RP 521, paragraph 5.4.2, provides detailed guidance for the design of knockout drums (also called relief drums or flare or vent scrubbers).[2] All flare, vent, and relief systems must include a liquid knockout drum. The knockout drum removes any liquid droplets that carry over with the gas relief sent to the flare. Most flares require that the particle size be reduced to a minimum of less than 300 μm. RP 14J suggests sizing for liquid droplets between 400 and 500 μm.[3] Most knockout drums are horizontal with a slenderness ratio (length-to-diameter ratio) between 2 and 4. A horizontal knockout drum must have a diameter large enough to keep the vapor velocity low enough to allow entrained liquids to settle or drop out.

Knockout drums operated at atmospheric pressure should be sized to handle the greatest liquid volume expected at the maximum rates of liquid buildup and pump out. RP 521 suggests 20 to 30 minutes of liquid holdup.[2] This is not practical in upstream operations. In onshore operations, it is recommended to take 20% of the maximum potential liquid stream and provide a 10-minute liquid holdup. For offshore operations, it is recommended to provide normal separation-retention times (1 to 3 minutes on the basis of API gravity) and an emergency dump design to handle the maximum liquid flow with no valves. An emergency sump (disposal) pile is recommended to dispose of the liquid, and a seal in the pile is recommended to contain the backpressure in the drum.

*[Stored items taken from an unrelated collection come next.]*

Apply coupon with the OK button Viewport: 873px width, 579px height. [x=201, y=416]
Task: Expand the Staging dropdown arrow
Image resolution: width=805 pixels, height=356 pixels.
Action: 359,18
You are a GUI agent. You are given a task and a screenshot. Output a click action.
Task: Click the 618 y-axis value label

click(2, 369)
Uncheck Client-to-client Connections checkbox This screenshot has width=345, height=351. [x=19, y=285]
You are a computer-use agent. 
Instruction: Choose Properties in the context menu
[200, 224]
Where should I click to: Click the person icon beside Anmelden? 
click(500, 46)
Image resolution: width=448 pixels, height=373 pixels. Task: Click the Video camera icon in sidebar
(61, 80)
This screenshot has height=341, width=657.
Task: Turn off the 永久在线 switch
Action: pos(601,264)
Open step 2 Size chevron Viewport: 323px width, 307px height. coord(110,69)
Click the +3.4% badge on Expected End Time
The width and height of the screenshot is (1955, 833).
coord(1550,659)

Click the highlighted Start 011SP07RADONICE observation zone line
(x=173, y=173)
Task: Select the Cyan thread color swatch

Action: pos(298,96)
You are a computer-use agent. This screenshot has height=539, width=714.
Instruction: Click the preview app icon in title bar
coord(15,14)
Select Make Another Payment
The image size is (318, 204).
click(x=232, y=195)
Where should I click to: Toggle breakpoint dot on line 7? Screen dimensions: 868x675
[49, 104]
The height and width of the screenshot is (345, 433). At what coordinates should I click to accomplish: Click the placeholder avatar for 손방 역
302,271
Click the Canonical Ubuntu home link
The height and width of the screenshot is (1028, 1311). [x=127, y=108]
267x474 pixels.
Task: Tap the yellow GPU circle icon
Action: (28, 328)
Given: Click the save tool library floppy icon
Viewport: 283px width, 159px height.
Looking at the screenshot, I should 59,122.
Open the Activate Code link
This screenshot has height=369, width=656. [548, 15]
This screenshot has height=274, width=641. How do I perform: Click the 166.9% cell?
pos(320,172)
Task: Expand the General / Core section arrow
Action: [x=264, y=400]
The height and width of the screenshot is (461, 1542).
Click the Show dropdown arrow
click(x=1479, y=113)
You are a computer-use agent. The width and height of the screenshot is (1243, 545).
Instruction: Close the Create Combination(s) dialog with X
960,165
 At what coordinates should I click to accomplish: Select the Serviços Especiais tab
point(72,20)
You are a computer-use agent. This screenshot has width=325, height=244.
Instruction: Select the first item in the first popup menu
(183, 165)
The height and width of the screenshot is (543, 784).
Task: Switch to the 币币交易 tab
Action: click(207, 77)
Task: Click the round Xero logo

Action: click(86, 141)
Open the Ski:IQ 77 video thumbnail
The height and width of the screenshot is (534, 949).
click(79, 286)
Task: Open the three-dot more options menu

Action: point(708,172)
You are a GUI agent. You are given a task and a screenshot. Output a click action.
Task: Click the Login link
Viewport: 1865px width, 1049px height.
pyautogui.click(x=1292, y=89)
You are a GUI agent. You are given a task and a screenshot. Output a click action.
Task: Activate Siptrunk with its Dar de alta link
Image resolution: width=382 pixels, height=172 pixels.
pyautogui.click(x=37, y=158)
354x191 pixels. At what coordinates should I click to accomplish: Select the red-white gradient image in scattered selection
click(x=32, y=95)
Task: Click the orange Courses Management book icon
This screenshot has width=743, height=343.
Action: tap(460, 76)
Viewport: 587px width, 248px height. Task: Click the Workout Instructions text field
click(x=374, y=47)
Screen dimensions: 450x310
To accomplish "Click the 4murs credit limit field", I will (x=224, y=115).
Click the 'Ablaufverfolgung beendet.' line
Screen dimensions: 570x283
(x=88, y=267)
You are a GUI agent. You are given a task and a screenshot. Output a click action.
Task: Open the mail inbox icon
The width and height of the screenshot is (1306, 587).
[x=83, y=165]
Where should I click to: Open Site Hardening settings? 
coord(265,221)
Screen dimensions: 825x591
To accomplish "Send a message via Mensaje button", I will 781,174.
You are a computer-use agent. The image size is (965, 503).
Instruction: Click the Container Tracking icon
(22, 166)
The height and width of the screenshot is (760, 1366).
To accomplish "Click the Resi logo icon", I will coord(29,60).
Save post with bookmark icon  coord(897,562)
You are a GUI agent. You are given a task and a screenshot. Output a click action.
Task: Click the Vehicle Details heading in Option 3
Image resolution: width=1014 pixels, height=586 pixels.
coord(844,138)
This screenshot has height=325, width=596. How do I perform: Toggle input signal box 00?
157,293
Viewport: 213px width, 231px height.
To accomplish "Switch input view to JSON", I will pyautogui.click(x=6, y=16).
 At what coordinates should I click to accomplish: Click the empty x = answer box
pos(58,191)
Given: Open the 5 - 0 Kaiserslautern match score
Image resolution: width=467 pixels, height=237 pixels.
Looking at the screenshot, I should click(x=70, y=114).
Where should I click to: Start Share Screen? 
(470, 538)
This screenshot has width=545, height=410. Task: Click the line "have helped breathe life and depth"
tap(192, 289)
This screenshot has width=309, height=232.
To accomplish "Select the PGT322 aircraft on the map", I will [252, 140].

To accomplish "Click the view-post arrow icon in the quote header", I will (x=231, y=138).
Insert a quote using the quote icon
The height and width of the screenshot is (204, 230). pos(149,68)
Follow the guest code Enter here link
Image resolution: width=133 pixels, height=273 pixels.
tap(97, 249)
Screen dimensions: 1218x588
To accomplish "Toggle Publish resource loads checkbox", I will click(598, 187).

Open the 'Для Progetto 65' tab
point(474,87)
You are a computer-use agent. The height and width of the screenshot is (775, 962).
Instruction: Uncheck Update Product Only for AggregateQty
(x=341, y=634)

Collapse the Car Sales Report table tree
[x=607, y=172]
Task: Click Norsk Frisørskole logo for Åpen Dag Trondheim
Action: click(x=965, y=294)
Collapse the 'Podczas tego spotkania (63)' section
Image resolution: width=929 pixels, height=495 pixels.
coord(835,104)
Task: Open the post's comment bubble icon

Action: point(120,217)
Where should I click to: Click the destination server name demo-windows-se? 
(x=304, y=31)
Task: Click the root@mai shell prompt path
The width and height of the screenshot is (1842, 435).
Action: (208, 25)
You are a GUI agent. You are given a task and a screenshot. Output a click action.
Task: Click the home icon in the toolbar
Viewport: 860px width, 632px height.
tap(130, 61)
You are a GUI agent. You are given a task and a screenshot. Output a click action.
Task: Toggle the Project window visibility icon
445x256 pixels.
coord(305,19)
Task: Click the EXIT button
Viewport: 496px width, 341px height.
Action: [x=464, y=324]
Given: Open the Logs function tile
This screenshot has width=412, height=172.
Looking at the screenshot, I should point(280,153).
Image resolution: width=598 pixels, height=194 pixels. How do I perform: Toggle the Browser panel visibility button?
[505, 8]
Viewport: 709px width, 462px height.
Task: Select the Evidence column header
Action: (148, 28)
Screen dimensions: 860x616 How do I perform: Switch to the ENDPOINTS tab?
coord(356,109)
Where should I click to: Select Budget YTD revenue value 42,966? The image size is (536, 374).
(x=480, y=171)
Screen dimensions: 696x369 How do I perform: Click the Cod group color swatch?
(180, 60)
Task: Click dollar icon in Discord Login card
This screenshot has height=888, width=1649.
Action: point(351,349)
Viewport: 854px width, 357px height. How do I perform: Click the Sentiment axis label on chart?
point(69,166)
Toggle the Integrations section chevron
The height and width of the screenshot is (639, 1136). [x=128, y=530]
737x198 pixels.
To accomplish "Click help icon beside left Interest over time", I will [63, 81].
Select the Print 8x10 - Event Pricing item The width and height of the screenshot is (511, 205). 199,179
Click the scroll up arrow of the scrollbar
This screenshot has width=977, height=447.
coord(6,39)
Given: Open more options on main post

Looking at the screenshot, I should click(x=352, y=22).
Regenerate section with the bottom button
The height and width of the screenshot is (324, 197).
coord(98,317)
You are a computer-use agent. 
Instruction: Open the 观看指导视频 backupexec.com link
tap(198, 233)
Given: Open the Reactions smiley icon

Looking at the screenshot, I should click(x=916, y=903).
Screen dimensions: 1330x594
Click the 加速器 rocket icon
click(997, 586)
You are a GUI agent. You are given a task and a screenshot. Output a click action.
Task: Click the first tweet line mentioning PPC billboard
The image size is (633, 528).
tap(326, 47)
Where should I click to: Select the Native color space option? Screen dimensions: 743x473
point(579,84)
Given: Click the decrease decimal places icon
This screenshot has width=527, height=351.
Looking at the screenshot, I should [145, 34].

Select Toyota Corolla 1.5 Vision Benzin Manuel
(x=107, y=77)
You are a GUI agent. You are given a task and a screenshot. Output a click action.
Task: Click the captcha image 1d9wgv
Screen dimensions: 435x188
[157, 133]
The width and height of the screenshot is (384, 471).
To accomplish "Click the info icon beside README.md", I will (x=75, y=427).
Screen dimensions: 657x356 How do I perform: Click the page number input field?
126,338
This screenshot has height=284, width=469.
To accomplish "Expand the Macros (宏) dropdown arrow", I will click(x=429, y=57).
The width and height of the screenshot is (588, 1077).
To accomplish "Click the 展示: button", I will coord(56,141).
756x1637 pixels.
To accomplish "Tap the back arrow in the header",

Knockout drums normally are operated at atmospheric pressure. To maintain an explosion, the MAWP of the knockout drum usually is set at 50 psig. Stoichiometric hydrocarbon/air explosions produce peak pressures seven to eight times the normal pressure.

Flashback protection

Flashback protection (the possibility that the flame will travel upstream into the system) should be considered for all disposal systems because flashback can result in pressure buildup in upstream piping and vessels. Flashback is more critical where there are tanks or pressure vessels with a MAWP less than 125 psig and in flare systems. RP 520 discusses flashback protection for pressure vents and flares,[1] and STD 2000 discusses atmospheric vents and flares.[4] RP 14C recommends that vents from atmospheric vessels contain a flame arrestor.[5] Because the flame arrestor can plug, a secondary pressure/vacuum valve without a flame arrestor should be considered for redundancy. The secondary system should be set at a pressure high enough and vacuum low enough so that it will not operate unless the flame arrestor on the primary system is plugged.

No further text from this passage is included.